## Requirement 1
Please list every integer that Thinking Output should begin with, according to the chess engine protocol excerpt.
## Requirement 2
Answer these from the chess engine protocol excerpt:
(a) How should SCORE be reported for mate in N moves?
(b) What character must separate the additional numbers from the PV in the extended format?
(c) What does the last such number before that character represent?
## Requirement 3
Write a continuation of the chess engine protocol excerpt, picking up after its final sentence.

Irreversibly terminates the game, RESULT (1-0, 0-1 or 1/2-1/2, from white POV) being the result according to the engine, for the specified REASON. Must be sent in checkmate, stalemate and insufficient-mating-material positions, even when the engine is in force mode. A GUI could overrule the result when it knows better (e.g. forfeit the engine for a false claim).
An alternative for terminating the game as a loss, implying the reason.
While searching (and controlled by 'post'/'nopost', see below) the engine can print 'Thinking Output', which should start with at least 4 integer numbers, indicating search depth, score in centi-Pawn, nodes searched, and time searched in centi-seconds. PV is a text string representing the principle variation. SCORE is in centi-Pawn units, and the de-facto standard is to report it from the point of view of the side to move. For indicating mate in N moves, SCORE should be reported as (plus or minus) 100000+N. GUIs can show such 'mate scores' to the user in a special format. TIME is in centi-second units. In the second (extended) format, the engine can optionally print additional numbers between NODES and PV, provided it uses a Tab character to separate these from the PV. The last such info before the Tab represents the number of tablebase hits. When present, the numbers before it represent (from left to right) maximum depth of its selective search, and the number of nodes searched per second. In the future additional numbers between SPEED and TABLEBASEHITS might get a defined meaning. GUIs that are not aware of this extended format don't know any better than that these extra parameters are the initial part of the PV, an will thus print them in the PV field as given. So use spaces and tabs to format them nicely into columns.

## Given material
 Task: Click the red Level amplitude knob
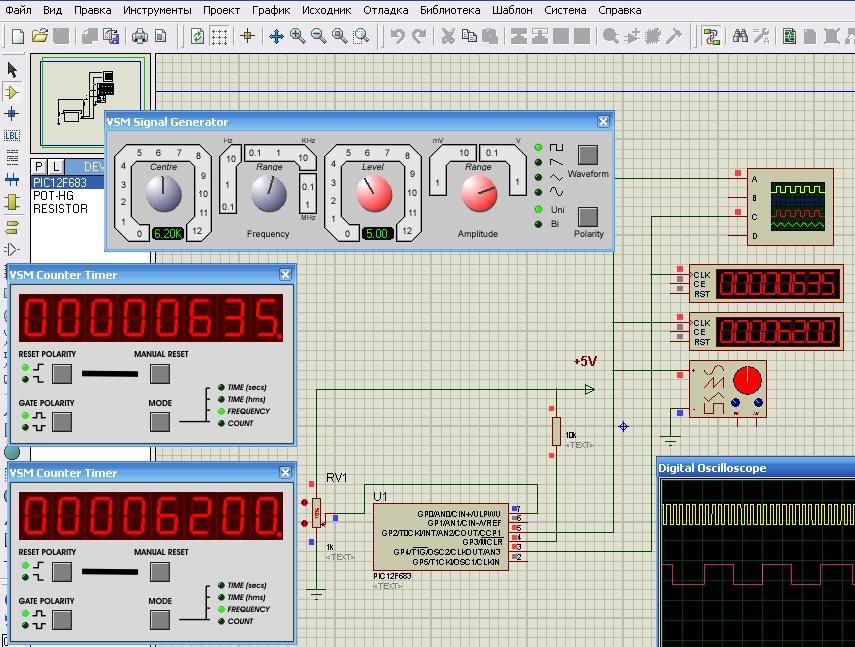tap(374, 194)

## Task output 1
- Search depth
- Score in centi-Pawn
- Nodes searched
- Time searched in centi-seconds

## Task output 2
(a) As (plus or minus) 100000+N.
(b) A Tab character.
(c) The number of tablebase hits.

## Task output 3
When the engine is pondering on a speculative move, it should either start the PV with this move between parentheses, or send that move to the GUI before any other ponder output with the command:
This command should also be used when the engine is not pondering, and the user asks it for a hint. (See the 'hint' commnand below.)
Reply to reception of a move that is not legal or valid in the current position. (Which by definition is the case if the position itself was invalid or undefined.) The GUI should retract the move it just sent the engine, or forfeit the engine and terminate the game if it thinks the claim is invalid.
Reply to a COMMAND that the engine does not understand. The ERRORTYPE is usually "unknown command", but could also be a specific complaint against command parameters, or the context in which the command is used. Should not be used in response to illegal moves, as it will not make the GUI take the move back. (And GUIs will only send moves to the engine that they approved of and performed themselves, so this would bring GUI and engine out of phase.)
Specifies the time left on the clock (in centi-seconds) of the side for which the engine has to think up a move next, or on the clock of its opponent, respectively. (Usually sent just before a command that sets the engine thinking). Note that the side it will think for next does not always have to be the side it is playing for when it receives these command! (E.g. if it is set thinking by a 'go' command.) Sending of these commands can be suppressed by sending 'feature time=0' at startup. (Never do it!) If the engine does not use the opponent time, be sure that you ignore the otim command in a way that would not interfere with recognizing an input move that follows it during ponder search as a ponder hit or miss!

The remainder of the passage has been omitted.